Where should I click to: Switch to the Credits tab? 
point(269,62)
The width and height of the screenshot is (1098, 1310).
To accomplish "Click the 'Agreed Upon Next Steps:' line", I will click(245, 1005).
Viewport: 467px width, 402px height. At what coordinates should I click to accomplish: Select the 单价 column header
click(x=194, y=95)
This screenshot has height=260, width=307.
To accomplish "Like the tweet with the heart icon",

---

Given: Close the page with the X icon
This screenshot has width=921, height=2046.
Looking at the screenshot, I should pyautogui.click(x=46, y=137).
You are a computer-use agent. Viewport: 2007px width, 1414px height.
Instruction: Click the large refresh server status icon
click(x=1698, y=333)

» WHAT YOU WILL DO
Please locate every line in the listing above that contains the word "width" and copy each one out.

» ANSWER FOR THE TASK
The width and height of the screenshot is (1098, 1310).
Viewport: 467px width, 402px height. At what coordinates should I click to accomplish: Select the 单价 column header
This screenshot has height=260, width=307.
This screenshot has width=921, height=2046.
You are a computer-use agent. Viewport: 2007px width, 1414px height.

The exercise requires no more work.